▶ _EXERCISE PROMPT_: Copy the entries below verbatim, omitting any pictures they contain.

▶ _DATA FOR REVIEW_:
↓↓↓

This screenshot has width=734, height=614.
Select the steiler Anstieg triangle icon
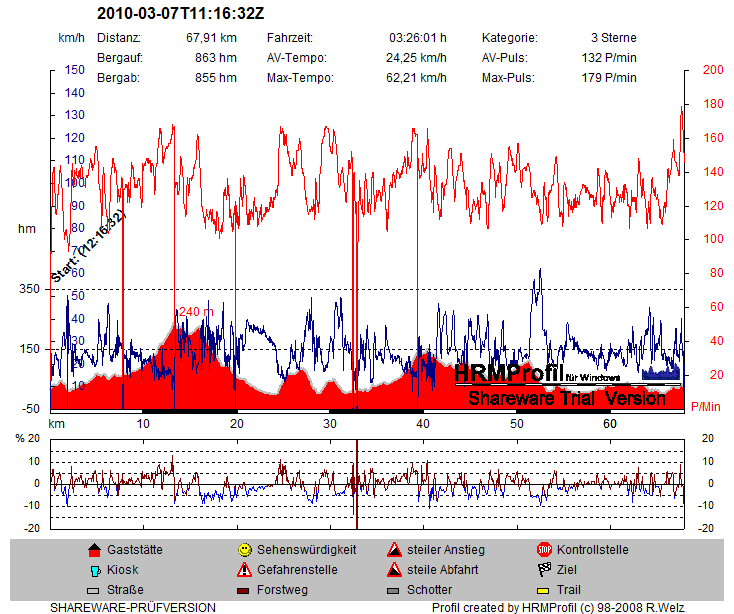coord(394,550)
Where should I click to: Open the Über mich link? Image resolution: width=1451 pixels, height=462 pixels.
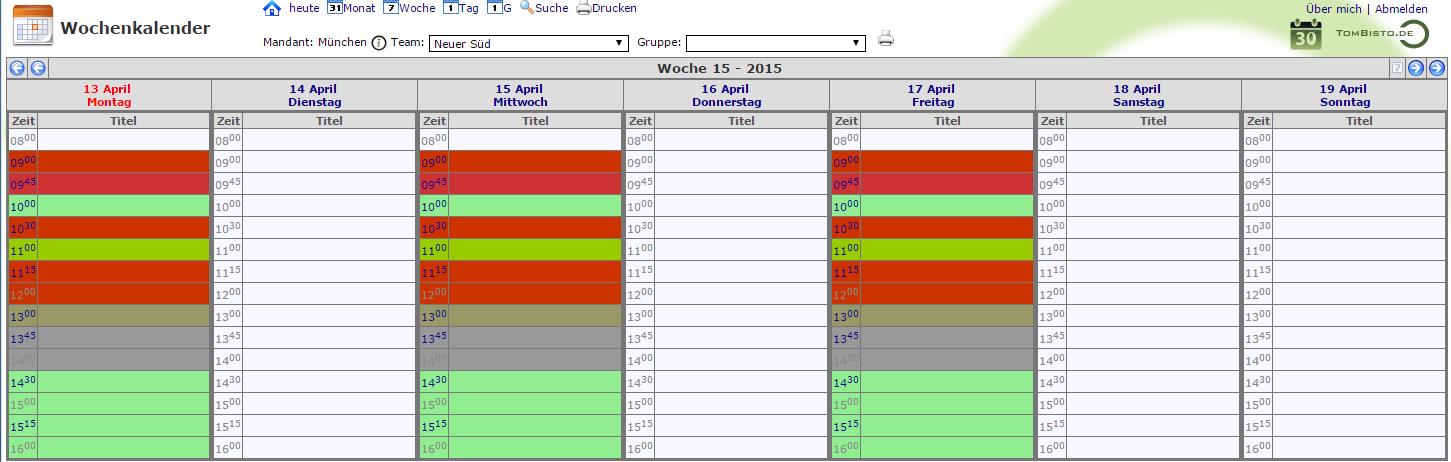click(x=1333, y=9)
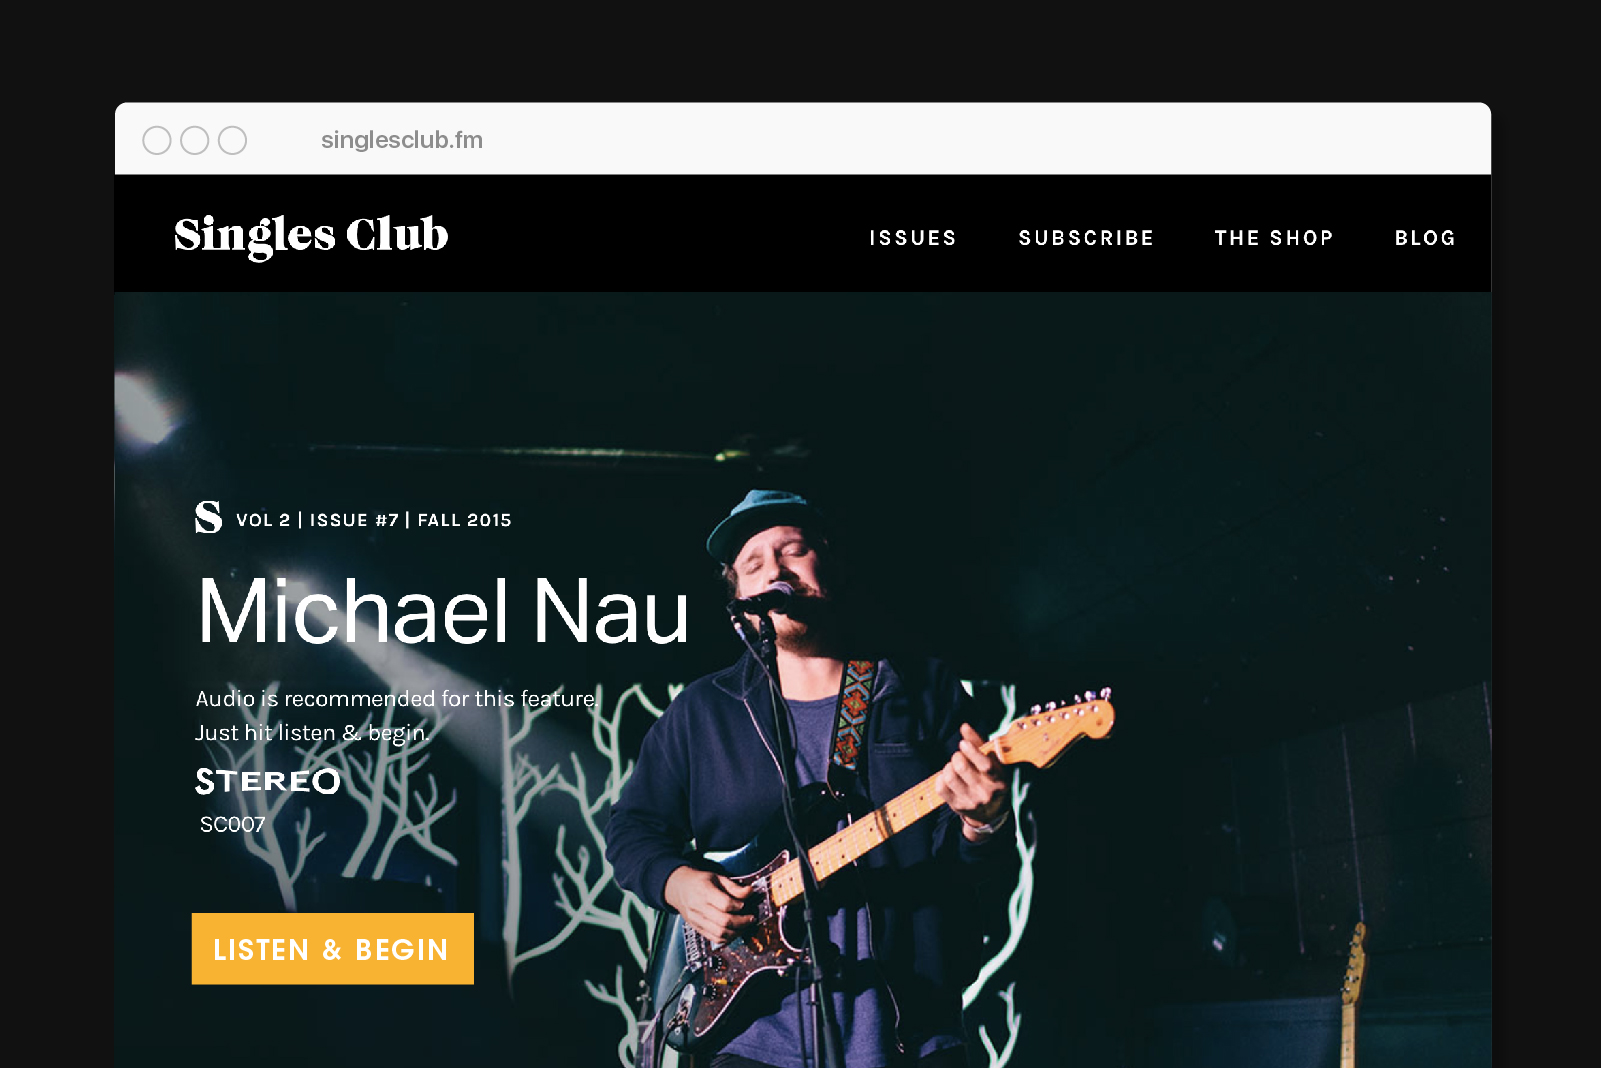This screenshot has width=1601, height=1068.
Task: Click the Singles Club logo
Action: tap(311, 236)
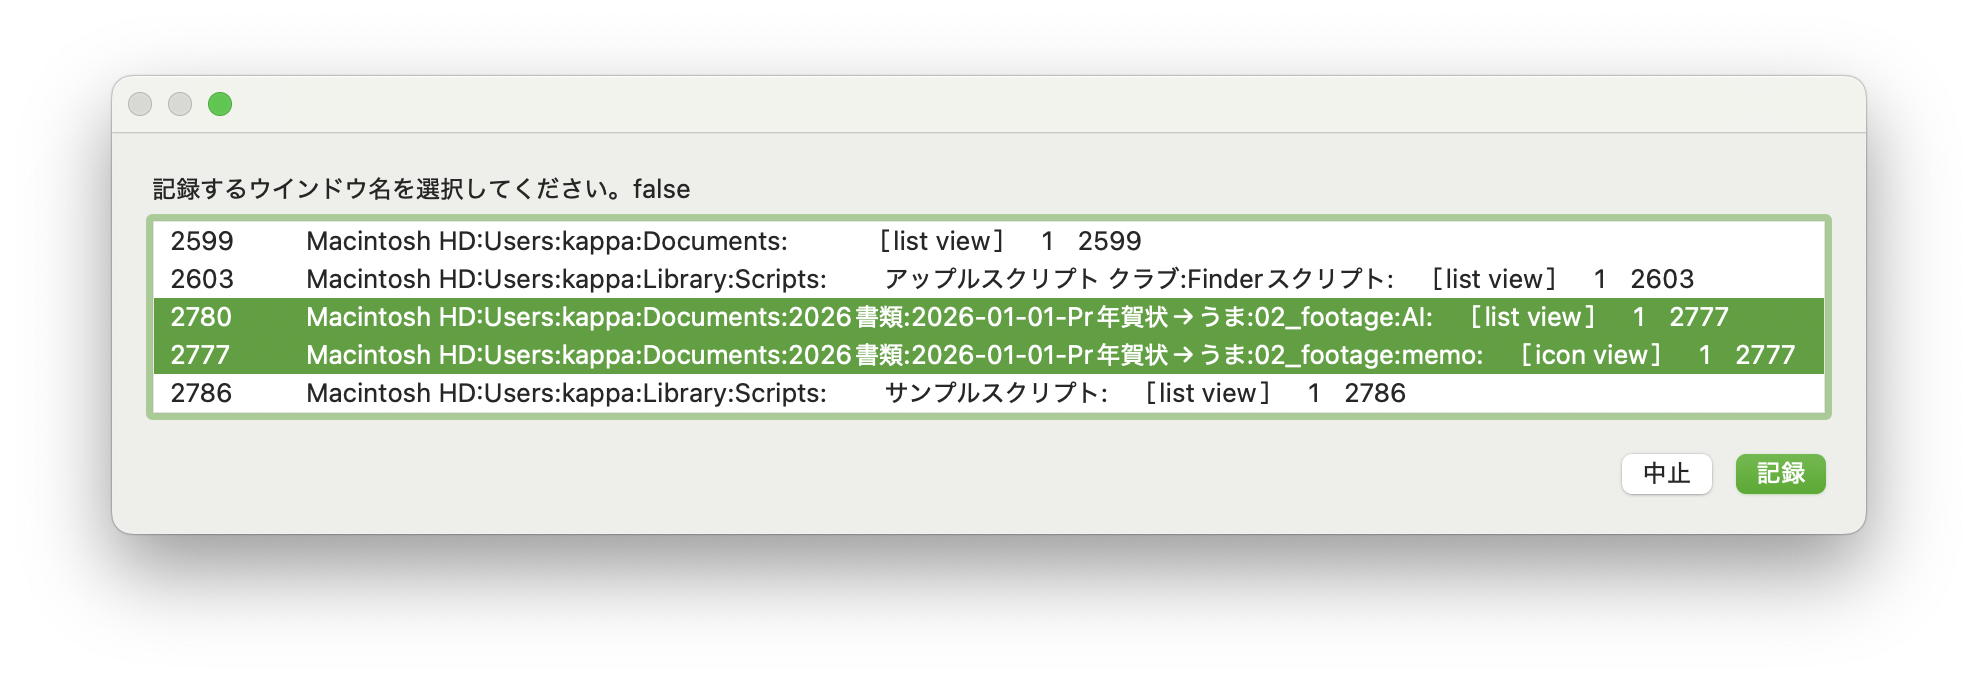Click the [icon view] label in memo row
This screenshot has height=682, width=1978.
[x=1590, y=355]
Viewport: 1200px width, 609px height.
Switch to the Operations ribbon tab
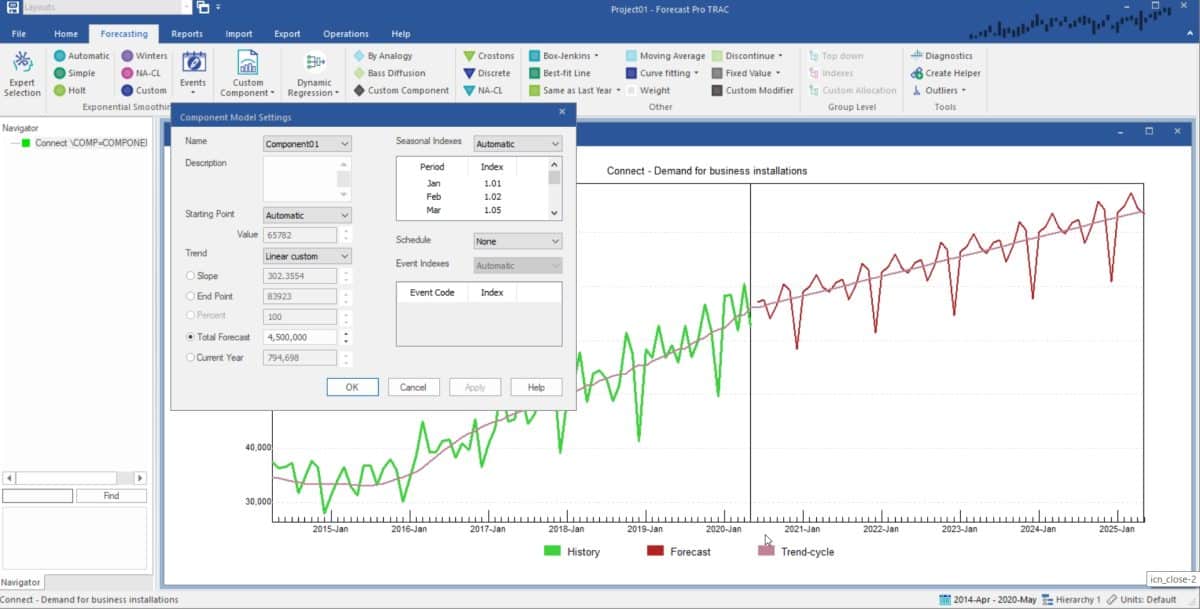click(345, 33)
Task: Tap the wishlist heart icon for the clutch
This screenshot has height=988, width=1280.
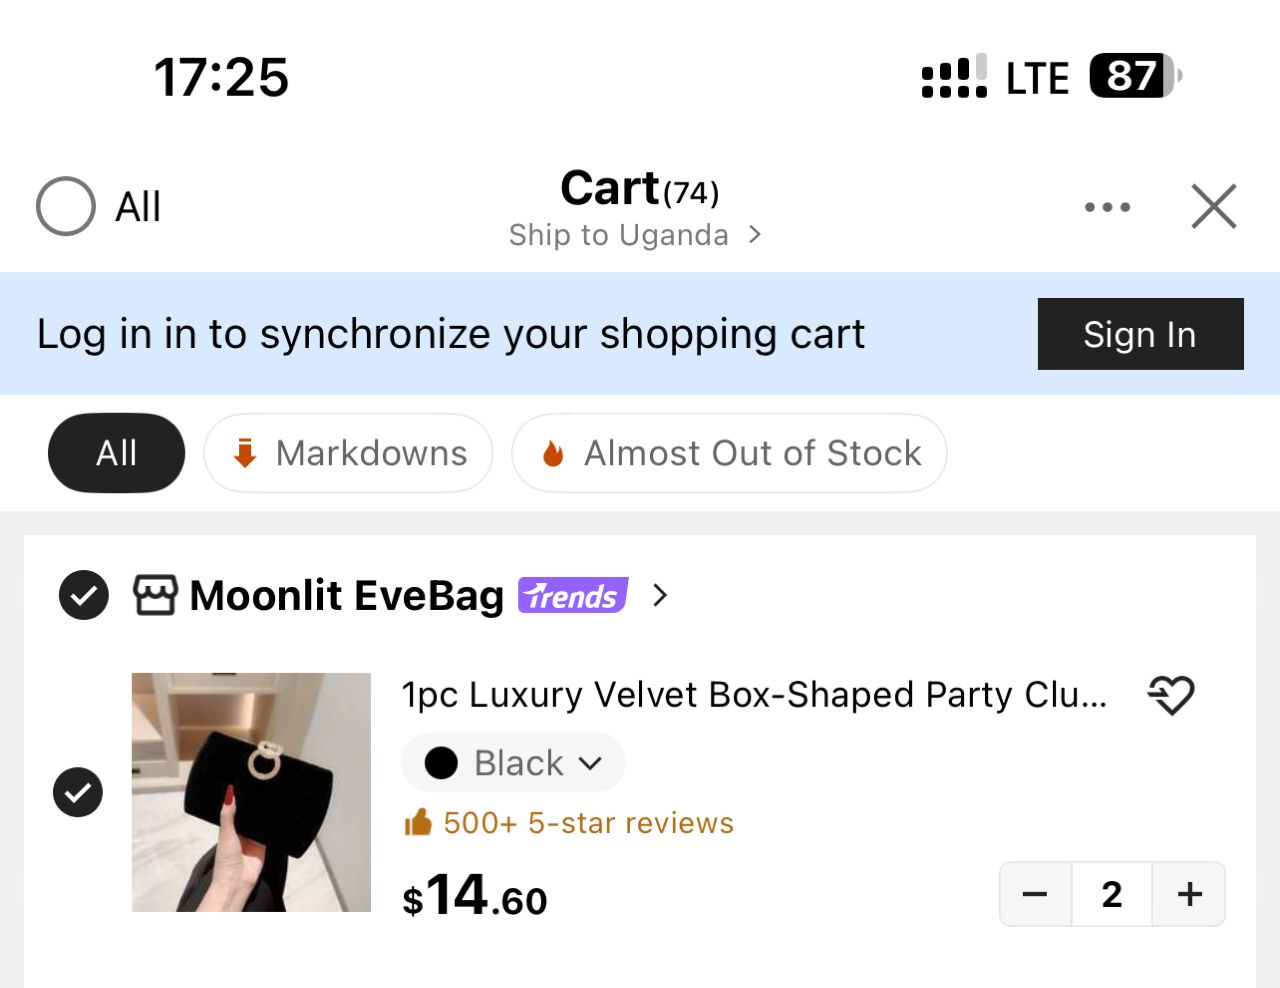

↑↑↑

▶ _RESULT_:
This screenshot has width=734, height=614.
Select the steiler Anstieg triangle icon
coord(394,550)
Where should I click to: Open the Über mich link? Image resolution: width=1451 pixels, height=462 pixels.
click(x=1333, y=9)
This screenshot has width=1601, height=1068.
Task: Click the Singles Club logo
Action: tap(311, 236)
Click the [icon view] label in memo row
This screenshot has height=682, width=1978.
[x=1590, y=355]
Viewport: 1200px width, 609px height.
Switch to the Operations ribbon tab
click(345, 33)
Task: Tap the wishlist heart icon for the clutch
This screenshot has height=988, width=1280.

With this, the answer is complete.